#### PROBLEM TO WORK ON
Your copy should match the records below word for word and contain no pictures.

Stored data
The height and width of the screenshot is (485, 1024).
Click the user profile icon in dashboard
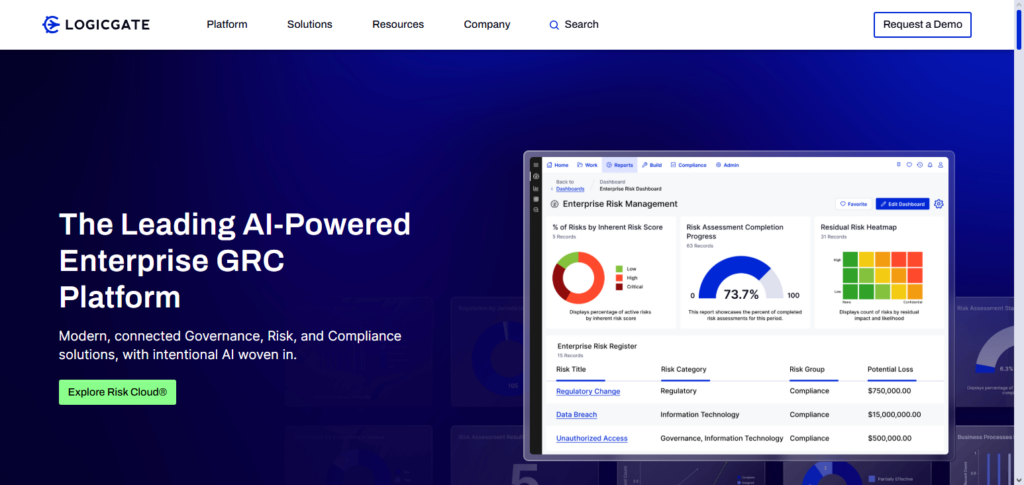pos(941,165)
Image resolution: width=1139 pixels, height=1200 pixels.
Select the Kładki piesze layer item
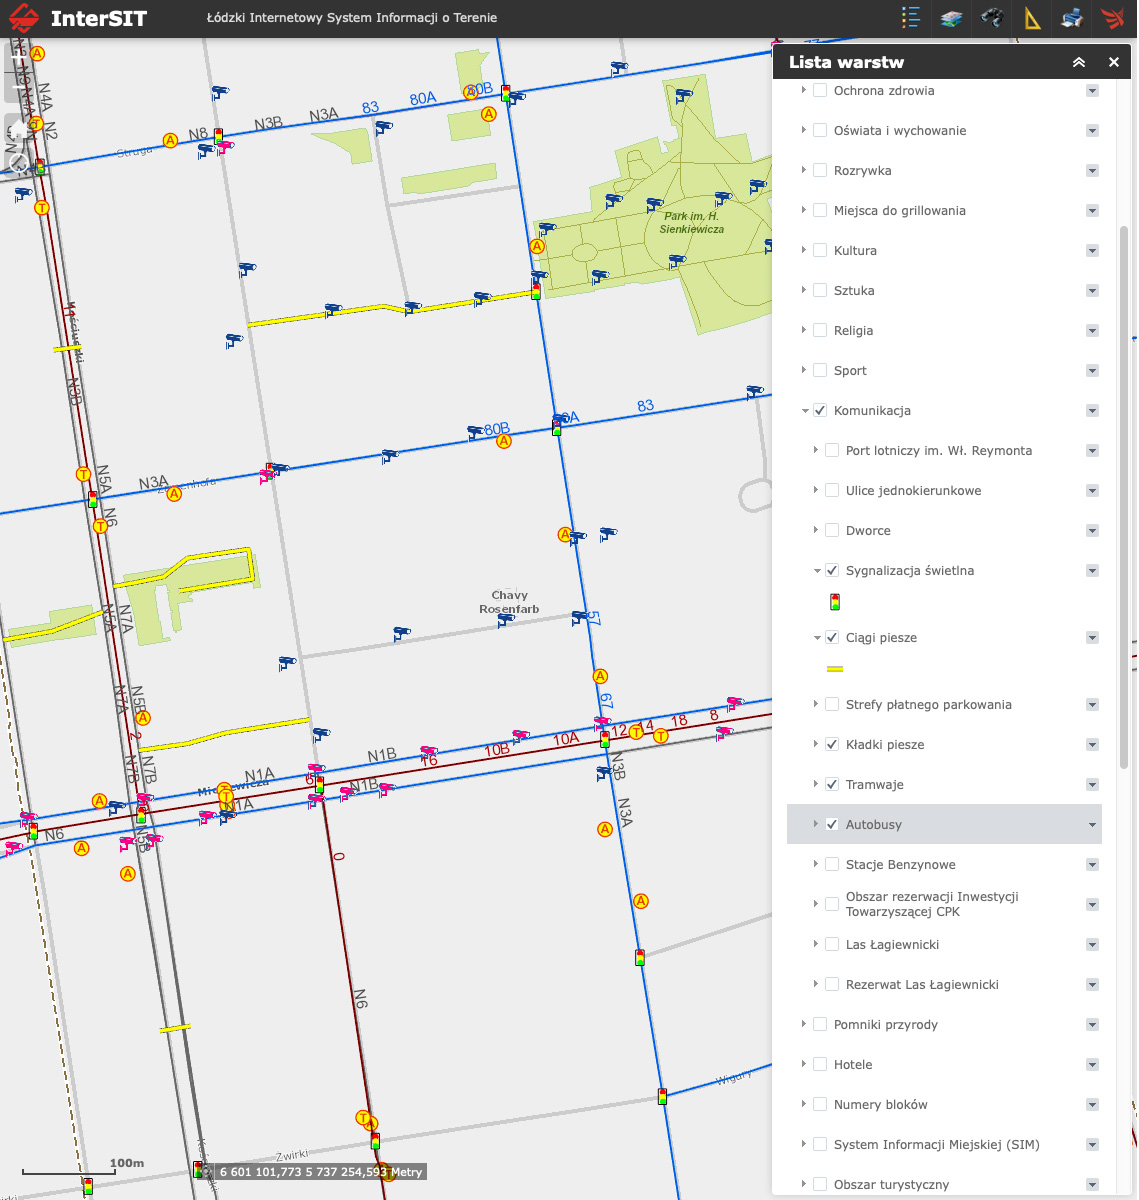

#### SOLUTION TO THIS PROBLEM
The height and width of the screenshot is (485, 1024).
Click the user profile icon in dashboard
pos(941,165)
Image resolution: width=1139 pixels, height=1200 pixels.
Select the Kładki piesze layer item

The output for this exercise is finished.